• _Given text_:
## START
Freshapps:A blog for the bloggers

Freshapps is a new site which offers good articles for the bloggers.

Promote your site or blog (1)

In chess, promotion occurs when a pawn reaches the eighth square. At that point, your opponent is challenged because this simple pawn takes on all the powers of a Queen—the deadliest piece on the board. Of course, the pawn may be promoted to bishop, rook, or any other piece but why? This only clues the other player in to your secret plans. That being said, however, promotions to knight can often be strategically useful depending on the situation.

What the beelzebub am I talking about? Let's not get too lost in metaphor. Suffice to say, the circuitous game of promoting one's blog in the blogosphere (without the proper armament) can often seem as difficult and unrewarding as a day-long chess match that ends in a draw. If you play your game right, however, that pawn can hit the big time. Ideally, the simple act of blogging in and of itself would attract enough traffic to please the author but there are cases in which more is better. Whether you are participating in AdSense for Bloggers and would like to see a spike in your profits, or you just want more comments on your posts, increasing hit-count is beneficial.

Toward that end, I spent my Labor Day snooping around the blogosphere. While I should have been eating potato salad and lounging by someone's pool, I was slaving over my laptop pulling together a bevy of accepted methods for growing the readership base of your blog. I hope you'll find them useful. In practice, the procedures fall into three basic categories involving settings, techniques, and actual marketing tricks. Some are very obvious and others, more subtle. It appears that many bloggers have found success with these solutions—I've tried a few and found that they do in fact increase traffic.

Blogger Application Settings

Blogger itself has an array of settings, many of which work to your advantage in this endeavor. This first grouping is quite simple and just requires that you sign in to your Blogger account and flip a few switches.

Set your blog to ping weblogs.com. Weblogs.com is a blog update notification service that many individuals and services use to track blog changes. When this setting is activated, Blogger will notify weblogs.com that you have updated your blog. That means your blog will be included in various "recently updated" lists on the web as well as other blog-related services.

Activate Your Navbar. I did this and watched my traffic go up on the very first day (and continue to climb). The Blogger Navbar replaced mandatory ads a few weeks ago. One of the features on the Navbar is a button called NextBlog—click it to visit the next Navbar-enabled blog. It turns out this couch-potato like way of flipping through blogs is very appealing. As a result, the next blog button gets a lot of attention. So turn your Navbar on and catch some of that wave.

Install Email This Post. News sites like The New York Times Online have had a feature like this for years, it allows people to simply forward an article to a friend via email. If you use Email This Post on your blog, people will be able to forward your posts to friends. This may not have an immediate impact on your site stats but it enables others to publicize your blog for you. That's good stuff.

Turn on Post Pages. If you're still only archiving by day, week, or month you are living in the past man. You've got to make sure you are publishing every post as its very own web page with Post Pages. That makes your entries way more link-able and more attractive to search engines. Links to your blog means traffic to your blog. This is an easy setting in Blogger.
## END
• _Exercises to complete_:
• A. Summarize the article on promoting a blog in two sentences.
• B. According to the article on promoting a blog, what replaced mandatory ads on Blogger a few weeks before it was written?
• C. Go on with the article on promoting a blog, starting after its last sentence.

• _Data provided_:
## START
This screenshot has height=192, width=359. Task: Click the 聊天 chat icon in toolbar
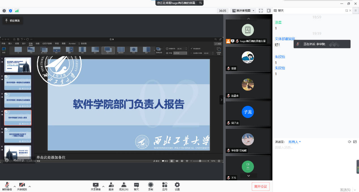136,186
## END
• _Per-task answers_:
• A. Comparing blog promotion to promoting a pawn in chess, the author says that more traffic helps whether you want higher AdSense profits or more comments, and groups the methods gathered into settings, techniques, and marketing tricks. The first group covers Blogger settings: pinging weblogs.com, activating the Navbar, installing Email This Post, and turning on Post Pages.

• B. The Blogger Navbar.

• C.
Turn on your site feed. When people subscribe to your site feed in their newsreaders, it means they are definitely going to read your post. The folks who subscribe to site feeds are the type of people Malcolm Gladwell calls "mavens" in his book, The Tipping Point: How Little Things Can Make a Big Difference. Long story short: these people will help you get more traffic so turn on your site feed.

Add your blog to Blogger's listings. This is a really obvious one but at some point during the blog creation process there's a chance many of you initially thought "Oh, I'm not sure I want to be public just yet. I'll mark that as 'no.'" Go back in there and mark it "yes." When you add your blog to our listings then it shows up in Nextblog, Recently Updated, and other places. It's like opting-in to traffic. Do it.

Blogging Technique Suggestions

This part of the traffic-grabbing techniques is a little more persnickety and not as readily activated. The basic gist of this section of methods is "If you build it well they will come." You'll need to incorporate the other aspects of self-promotion, but it's true that writing a great blog goes a long way towards repeat visitors and word of mouth blog.

Write quality content and do it well. Jen Garrett demands that you use proper punctuation, capitalize letters when appropriate, and don't overuse the ellipsis. She's being a bit of a grammar bitch, but she has a point. If your "style" is bad writing, worse grammar, no punctuation, and an ugly design, that might be okay for a niche crowd. But the idea here is to get a big crowd so fix yourself up a bit, pull it together man, have some respect for your readers, and discover a style that shines brightly through good blogging.

Publish regular updates. Danah Boyd once told me that she intentionally wanted to lower the traffic to her blog and she found the easiest way to do it was to stop posting so frequently. (Danah is an odd one, that's why we love her.) The reverse of her experiment is also true: the more you blog, the more traffic you will get. You've got to think about it like watering a plant—do it every day and the plant will grow. Hopefully your blog is not like the plant in The Little Shop of Horrors. That would be bad.

Think of your audience. A good way to build an audience is to cultivate one. When you keep your audience in mind, you are focusing your writing. This helps you develop a stronger voice and is instrumental in creating the brand that is you as put forth through your blog. Again, this is more of an overarching, long-term technique for building traffic and won't have immediate results. Nevertheless, focus goes a long way toward repeat visitors.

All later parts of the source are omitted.